3.1. Mucolytic and Defoaming Agents

To achieve a proper mucosal evaluation during EGD, the cleansing of mucus, bubbles, and foam is important. The most common mucolytic agents used worldwide are Pronase^® and n-acetylcysteine, and both are used to eliminate gastric mucus using non-osmotic solutions. Simethicone (activated dimethicone) is a commonly used defoaming agent that decreases the surface tension of gas bubbles without significant adverse interactions. It can improve the mucosal observation when used 20 min before the procedure [26].

3.2. Antispasmodic Agents

Antispasmodic agents, such as cimetropium bromide, scopolamine, and hyoscine N-butyl bromide, can reduce peristalsis and may be used during EGD [27]. However, there is no scientific evidence supporting the benefits of antispasmodic agents in the detection rate of upper gastrointestinal (GI) neoplasia. In addition, patients may have adverse reactions to these drugs, such as arrhythmia, benign prostate hypertrophy, and glaucoma. Thus, its use should be selective and at the discretion of the endoscopist.

3.3. Inspection Time

Limited consensus exists about the optimum inspection time for EGD compared to the colonoscopy quality protocol recommendation (withdrawal time of 6 min or more). In a retrospective Korean study [28], endoscopists who dedicated at least 3 min to evaluate the gastric mucosa detected more gastric adenomas or cancers than faster endoscopists (0.28% versus 0.20%, respectively; p < 0.01). A Japanese study showed that faster endoscopists, with a mean inspection time below 5 min, may overlook neoplastic lesions in the upper gastrointestinal tract. In this study, endoscopists were classified into fast (<5 min examination), moderate (between 5–7 min), and slow (>7 min) groups. The odds ratio of diagnosing neoplastic lesions was 1.90 for the moderate group and 1.89 for the slow group compared to the fast group (p = 0.03 and p = 0.06, respectively) [29].

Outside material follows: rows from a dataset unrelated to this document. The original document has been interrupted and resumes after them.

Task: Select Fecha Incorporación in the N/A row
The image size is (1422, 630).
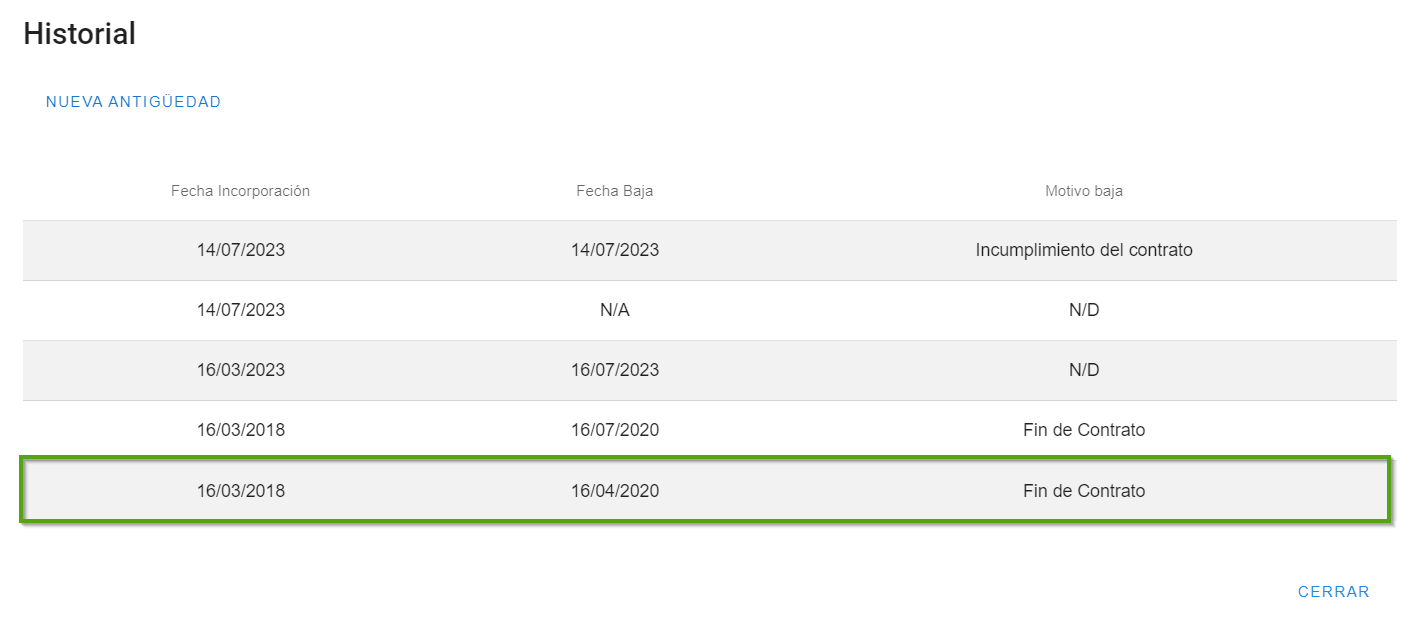Action: pos(240,310)
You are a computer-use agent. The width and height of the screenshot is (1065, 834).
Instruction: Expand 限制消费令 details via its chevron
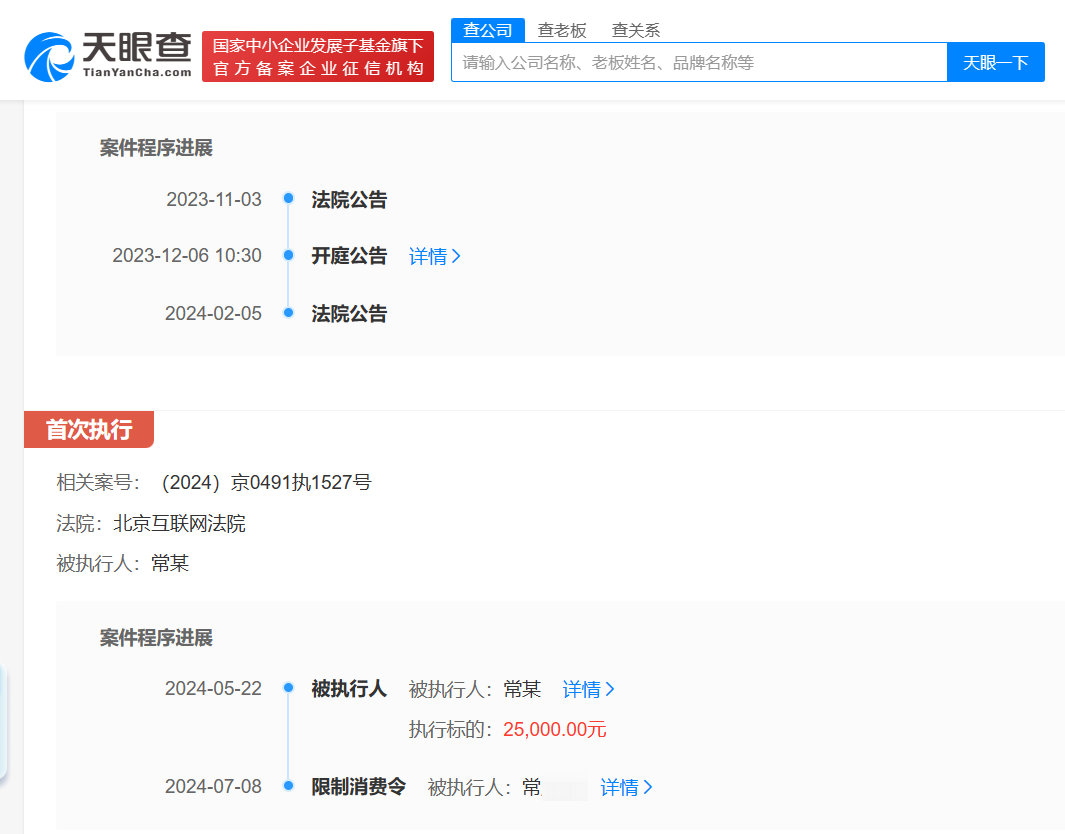pos(626,787)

3.4. High-Resolution Endoscopes

The resolution of an image depends on the pixel density, which is directly associated with the capacity to distinguish two adjacent points. Higher pixel density endoscopes provide higher imaging resolution. Standard endoscopes produce a signal image with a resolution of 100,000 to 400,000 pixels. High-resolution or high-definition endoscopes generate images with up to 1,000,000 pixels [30]. The development of high-resolution endoscopes enabled to distinguish subtle mucosal surface details compared to standard endoscopes, allowing more accurate suspicious diagnoses and targeted biopsies [31].

3.5. Obtain Index Images

The requirements of minimum photo documentation vary from each endoscopy society recommendation. While USA guidelines do not specify the minimum number of EGD images to report, the ESGE suggested at least ten images indicating the anatomical index [32]. In Japan, a systematic screening protocol for the stomach included 22 images, with the rationale to study the full gastric mucosa and avoid blind spots [33]. The World Endoscopy Organization proposed a total of 28 image areas, including the hypopharynx [34]. Adherence to a standardized photo protocol may increase the EGD neoplastic detection rate because the endoscopist must examine the entire stomach, including potential blind spots.

3.6. Target Biopsies of Suspicious Lesions

Target biopsies improve the diagnosis of GC. The ESGE recommends at least six biopsies of suspected advanced GC [35]. For EGC, only one to two targeted biopsies are recommended to avoid scars or submucosal fibrosis, as it is best staged and treated by endoscopic resection [36].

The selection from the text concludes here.